• Work to complete:
Print the records below word for word, starting at the line that contains "Open notifications bell" and ending at the line that contains "Looking at the screenshot, I should click(x=512, y=34).", including both of those lines.

• Exercise input:
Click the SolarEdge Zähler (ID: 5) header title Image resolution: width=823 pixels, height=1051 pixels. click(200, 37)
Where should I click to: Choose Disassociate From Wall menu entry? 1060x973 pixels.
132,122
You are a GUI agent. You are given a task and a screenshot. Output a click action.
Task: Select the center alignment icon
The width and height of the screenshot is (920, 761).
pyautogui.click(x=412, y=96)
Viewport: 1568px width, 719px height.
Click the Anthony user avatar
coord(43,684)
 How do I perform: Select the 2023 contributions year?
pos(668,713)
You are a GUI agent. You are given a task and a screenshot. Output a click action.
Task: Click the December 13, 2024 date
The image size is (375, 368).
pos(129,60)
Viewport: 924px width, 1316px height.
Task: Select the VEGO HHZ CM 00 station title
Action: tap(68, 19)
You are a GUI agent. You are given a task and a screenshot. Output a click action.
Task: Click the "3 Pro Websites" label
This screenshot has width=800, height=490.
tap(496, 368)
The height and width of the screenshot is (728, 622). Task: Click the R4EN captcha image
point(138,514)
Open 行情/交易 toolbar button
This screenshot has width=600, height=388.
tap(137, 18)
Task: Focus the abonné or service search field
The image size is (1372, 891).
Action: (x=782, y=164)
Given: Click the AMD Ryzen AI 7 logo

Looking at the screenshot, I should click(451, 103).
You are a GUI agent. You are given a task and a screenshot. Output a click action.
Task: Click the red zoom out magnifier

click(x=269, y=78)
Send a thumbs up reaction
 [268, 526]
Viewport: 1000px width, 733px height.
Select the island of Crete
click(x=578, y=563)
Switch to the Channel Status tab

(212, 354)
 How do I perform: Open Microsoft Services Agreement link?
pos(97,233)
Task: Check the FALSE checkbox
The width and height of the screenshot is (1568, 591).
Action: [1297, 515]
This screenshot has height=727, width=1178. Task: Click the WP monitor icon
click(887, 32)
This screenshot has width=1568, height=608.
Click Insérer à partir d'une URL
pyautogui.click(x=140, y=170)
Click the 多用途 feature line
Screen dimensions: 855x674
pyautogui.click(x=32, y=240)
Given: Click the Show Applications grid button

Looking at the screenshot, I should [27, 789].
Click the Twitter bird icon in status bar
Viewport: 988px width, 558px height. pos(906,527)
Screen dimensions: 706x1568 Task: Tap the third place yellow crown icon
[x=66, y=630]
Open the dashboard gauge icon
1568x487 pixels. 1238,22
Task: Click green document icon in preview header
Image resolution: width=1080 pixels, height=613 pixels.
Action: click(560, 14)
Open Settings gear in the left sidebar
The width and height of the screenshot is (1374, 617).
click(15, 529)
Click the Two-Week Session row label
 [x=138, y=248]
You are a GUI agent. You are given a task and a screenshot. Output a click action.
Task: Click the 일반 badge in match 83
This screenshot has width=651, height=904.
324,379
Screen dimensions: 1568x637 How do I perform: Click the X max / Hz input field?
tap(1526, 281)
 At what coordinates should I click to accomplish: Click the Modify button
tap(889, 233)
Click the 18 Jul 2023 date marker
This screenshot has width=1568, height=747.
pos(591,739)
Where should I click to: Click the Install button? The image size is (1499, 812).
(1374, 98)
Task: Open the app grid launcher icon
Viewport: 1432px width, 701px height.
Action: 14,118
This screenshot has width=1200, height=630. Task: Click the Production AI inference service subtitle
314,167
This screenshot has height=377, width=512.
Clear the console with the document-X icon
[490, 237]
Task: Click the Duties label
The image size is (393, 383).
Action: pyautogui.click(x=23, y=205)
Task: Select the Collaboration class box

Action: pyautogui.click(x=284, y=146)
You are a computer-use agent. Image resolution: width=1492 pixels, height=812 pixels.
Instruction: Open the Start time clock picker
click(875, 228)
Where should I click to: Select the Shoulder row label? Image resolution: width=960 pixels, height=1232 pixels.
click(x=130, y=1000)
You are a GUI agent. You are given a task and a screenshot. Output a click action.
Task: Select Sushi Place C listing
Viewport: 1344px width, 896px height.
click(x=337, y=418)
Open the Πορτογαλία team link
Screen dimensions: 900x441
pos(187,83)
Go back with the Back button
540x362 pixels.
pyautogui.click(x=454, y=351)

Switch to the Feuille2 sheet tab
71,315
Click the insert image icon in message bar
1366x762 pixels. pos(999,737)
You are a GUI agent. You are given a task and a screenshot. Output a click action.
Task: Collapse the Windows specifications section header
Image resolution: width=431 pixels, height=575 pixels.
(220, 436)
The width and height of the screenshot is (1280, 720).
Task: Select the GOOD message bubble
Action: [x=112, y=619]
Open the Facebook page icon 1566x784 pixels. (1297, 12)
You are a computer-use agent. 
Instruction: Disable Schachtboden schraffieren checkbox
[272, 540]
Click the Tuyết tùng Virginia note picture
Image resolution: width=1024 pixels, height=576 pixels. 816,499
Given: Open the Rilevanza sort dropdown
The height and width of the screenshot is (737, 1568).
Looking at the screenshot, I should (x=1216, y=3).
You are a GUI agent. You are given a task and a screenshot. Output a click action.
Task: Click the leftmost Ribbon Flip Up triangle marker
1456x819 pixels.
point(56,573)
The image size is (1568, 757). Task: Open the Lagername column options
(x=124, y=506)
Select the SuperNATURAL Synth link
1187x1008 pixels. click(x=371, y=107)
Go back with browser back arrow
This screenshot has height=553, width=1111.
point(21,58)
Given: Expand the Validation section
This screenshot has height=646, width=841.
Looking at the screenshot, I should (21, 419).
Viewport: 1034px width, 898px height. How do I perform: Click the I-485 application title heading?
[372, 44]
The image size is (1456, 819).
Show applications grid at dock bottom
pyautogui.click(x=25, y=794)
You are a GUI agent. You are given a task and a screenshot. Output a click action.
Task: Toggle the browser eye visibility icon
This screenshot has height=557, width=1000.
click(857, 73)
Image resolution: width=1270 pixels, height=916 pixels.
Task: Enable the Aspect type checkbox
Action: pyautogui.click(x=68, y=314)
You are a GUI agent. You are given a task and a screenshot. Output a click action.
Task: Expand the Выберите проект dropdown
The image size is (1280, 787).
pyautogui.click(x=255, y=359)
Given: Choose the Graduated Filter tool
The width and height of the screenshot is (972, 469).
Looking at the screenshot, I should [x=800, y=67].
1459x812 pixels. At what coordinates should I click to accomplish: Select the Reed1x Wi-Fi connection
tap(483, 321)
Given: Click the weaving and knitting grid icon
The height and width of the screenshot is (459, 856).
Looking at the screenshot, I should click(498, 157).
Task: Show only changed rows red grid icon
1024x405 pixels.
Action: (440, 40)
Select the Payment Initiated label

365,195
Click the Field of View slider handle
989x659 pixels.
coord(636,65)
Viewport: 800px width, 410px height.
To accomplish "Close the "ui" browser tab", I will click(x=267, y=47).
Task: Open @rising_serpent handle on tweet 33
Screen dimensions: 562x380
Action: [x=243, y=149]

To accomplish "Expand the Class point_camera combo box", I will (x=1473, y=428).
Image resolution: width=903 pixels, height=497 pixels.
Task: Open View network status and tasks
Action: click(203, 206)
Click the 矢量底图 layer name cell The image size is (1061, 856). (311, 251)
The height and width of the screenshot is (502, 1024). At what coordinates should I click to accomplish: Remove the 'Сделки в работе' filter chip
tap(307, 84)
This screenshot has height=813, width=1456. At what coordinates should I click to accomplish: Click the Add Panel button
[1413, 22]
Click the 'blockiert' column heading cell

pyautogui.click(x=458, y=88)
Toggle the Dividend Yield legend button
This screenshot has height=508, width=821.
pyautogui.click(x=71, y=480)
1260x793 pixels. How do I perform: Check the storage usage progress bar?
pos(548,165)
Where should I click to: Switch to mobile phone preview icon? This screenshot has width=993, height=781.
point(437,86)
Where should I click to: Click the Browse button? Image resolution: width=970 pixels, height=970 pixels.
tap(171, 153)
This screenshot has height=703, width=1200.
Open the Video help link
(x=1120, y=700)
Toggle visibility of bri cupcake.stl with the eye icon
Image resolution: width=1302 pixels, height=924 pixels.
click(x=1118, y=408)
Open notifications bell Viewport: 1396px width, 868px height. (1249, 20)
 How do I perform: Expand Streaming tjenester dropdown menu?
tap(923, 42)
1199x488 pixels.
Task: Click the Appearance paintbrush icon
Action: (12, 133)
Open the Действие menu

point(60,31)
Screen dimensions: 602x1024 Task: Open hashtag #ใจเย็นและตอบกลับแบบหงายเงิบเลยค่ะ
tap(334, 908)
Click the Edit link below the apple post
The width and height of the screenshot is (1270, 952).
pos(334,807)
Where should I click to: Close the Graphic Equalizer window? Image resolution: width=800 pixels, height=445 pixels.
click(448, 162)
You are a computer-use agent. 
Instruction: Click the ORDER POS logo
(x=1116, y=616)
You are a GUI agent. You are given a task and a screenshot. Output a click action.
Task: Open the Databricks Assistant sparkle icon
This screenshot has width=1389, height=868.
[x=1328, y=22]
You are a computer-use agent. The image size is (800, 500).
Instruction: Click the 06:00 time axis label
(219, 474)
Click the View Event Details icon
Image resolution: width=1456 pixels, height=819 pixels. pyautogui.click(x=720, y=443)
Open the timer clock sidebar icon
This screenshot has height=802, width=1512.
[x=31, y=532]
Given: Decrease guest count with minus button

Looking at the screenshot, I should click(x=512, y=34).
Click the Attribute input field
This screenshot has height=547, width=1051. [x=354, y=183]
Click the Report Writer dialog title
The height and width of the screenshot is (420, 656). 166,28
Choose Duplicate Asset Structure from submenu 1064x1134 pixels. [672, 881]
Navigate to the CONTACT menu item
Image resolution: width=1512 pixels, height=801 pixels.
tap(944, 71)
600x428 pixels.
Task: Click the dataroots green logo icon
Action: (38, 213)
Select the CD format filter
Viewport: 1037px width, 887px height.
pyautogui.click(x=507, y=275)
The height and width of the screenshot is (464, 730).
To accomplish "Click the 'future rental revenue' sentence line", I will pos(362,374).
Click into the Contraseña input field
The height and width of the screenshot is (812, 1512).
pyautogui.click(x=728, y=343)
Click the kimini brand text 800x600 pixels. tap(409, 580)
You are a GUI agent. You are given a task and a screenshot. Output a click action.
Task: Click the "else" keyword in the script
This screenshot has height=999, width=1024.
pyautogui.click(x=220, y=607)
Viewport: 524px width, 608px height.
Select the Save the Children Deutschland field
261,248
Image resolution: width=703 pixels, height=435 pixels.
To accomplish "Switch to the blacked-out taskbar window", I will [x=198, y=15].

• Answer for the task:
Open notifications bell Viewport: 1396px width, 868px height. (1249, 20)
 How do I perform: Expand Streaming tjenester dropdown menu?
tap(923, 42)
1199x488 pixels.
Task: Click the Appearance paintbrush icon
Action: (12, 133)
Open the Действие menu

point(60,31)
Screen dimensions: 602x1024 Task: Open hashtag #ใจเย็นและตอบกลับแบบหงายเงิบเลยค่ะ
tap(334, 908)
Click the Edit link below the apple post
The width and height of the screenshot is (1270, 952).
pos(334,807)
Where should I click to: Close the Graphic Equalizer window? Image resolution: width=800 pixels, height=445 pixels.
click(448, 162)
You are a computer-use agent. 
Instruction: Click the ORDER POS logo
(x=1116, y=616)
You are a GUI agent. You are given a task and a screenshot. Output a click action.
Task: Open the Databricks Assistant sparkle icon
This screenshot has width=1389, height=868.
[x=1328, y=22]
You are a computer-use agent. The image size is (800, 500).
Instruction: Click the 06:00 time axis label
(219, 474)
Click the View Event Details icon
Image resolution: width=1456 pixels, height=819 pixels. pyautogui.click(x=720, y=443)
Open the timer clock sidebar icon
This screenshot has height=802, width=1512.
[x=31, y=532]
Given: Decrease guest count with minus button

Looking at the screenshot, I should click(x=512, y=34).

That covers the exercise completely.